Jean-François Carenco, le ministre délégué aux Outre-mer auprès de Gérald Darmanin, a répondu à Victorin Lurel. Le ministre assure de son côté que cette décision pointe « une responsabilité collective » dans cette affaire. Etant donné que la justice a bel et bien reconnu l’existence d’un scandale sanitaire dans ce dossier, le non-lieu « n’amoindrit en rien la responsabilité de l’État », assure Jean-François Carenco. Ce dernier va par ailleurs se rendre aux Antilles dès le 12 janvier aux côtés de la coordonnatrice du plan national chlordécone IV, Edwige Duclay.

46 ans après les premières alertes, seize ans après la première plainte, vous ne pouvez rester indifférente. 

Toujours au cours de sa prise de parole, l’ancien ministre des Outre-mer (2012-2014) a invectivé la Première ministre Élisabeth Borne, présente dans l’hémicycle du Sénat. « 46 ans après les premières alertes, seize ans après la première plainte, vous ne pouvez rester indifférente », a notamment lancé Victorin Lurel.

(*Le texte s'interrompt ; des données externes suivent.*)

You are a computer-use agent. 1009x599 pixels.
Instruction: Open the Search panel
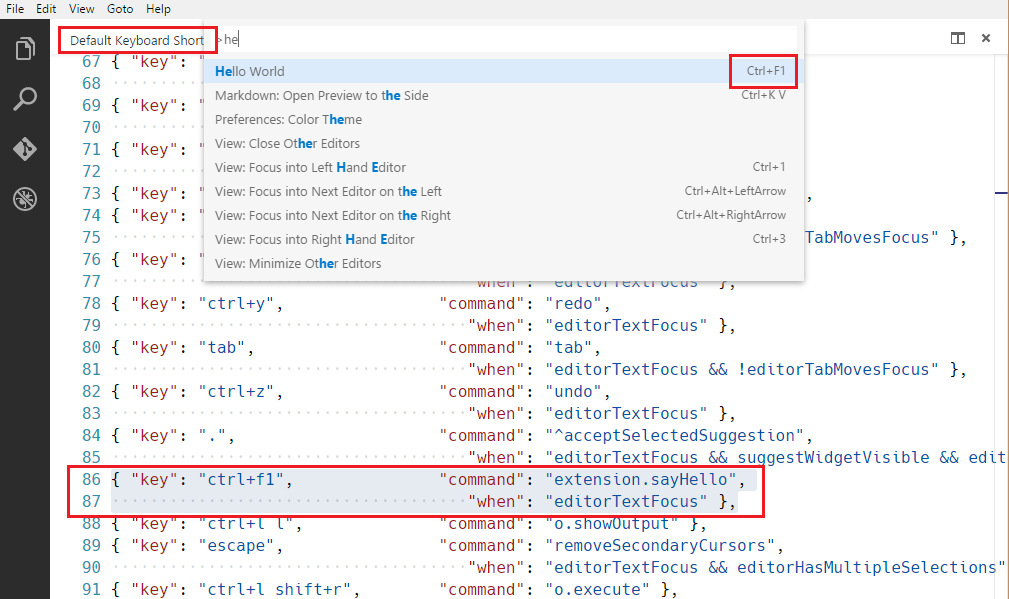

Mais la cheffe du gouvernement demeure silencieuse. C’est Jean-François Carenco, ministre délégué aux Outre-mer, qui s’est chargé de répondre au nom de l’exécutif. Une situation que déplore le sénateur guadeloupéen. « Je regrette que vous n’ayez pas saisi l’occasion ici de marquer votre considération auprès des populations de Martinique et de Guadeloupe, frappées de sidération et déjà marquées dans leur chair », a-t-il déclaré à l’attention de la Première ministre.

« Nous ferons un pourvoi en cassation »

Avant même le rendu de la décision de justice, des manifestations avaient eu lieu en Guadeloupe et en Martinique courant 2022. Les parties civiles craignaient le non-lieu et la prescription des faits. Depuis que la décision a été rendue, certains plaignants entendent tout de même poursuivre une action en justice, passant outre cette dernière décision.

On peut s’attendre à de nouvelles réactions fortes.

« Si la Cour d’appel ne nous donne pas raison, nous ferons un pourvoi en cassation. Nous sommes déterminés à aller jusqu’à la Cour de cassation et à la Cour européenne de justice pour que justice nous soit rendue », avait notamment déclaré début janvier à franceinfo Harry Durimel, maire écologiste de Pointe-à-Pitre en Guadeloupe et avocat historique des victimes du chlordécone. « On peut s’attendre à de nouvelles réactions fortes, type manifestations », avait aussi averti Stéphane Artano, le président RDSE de la délégation sénatoriale aux Outre-mer.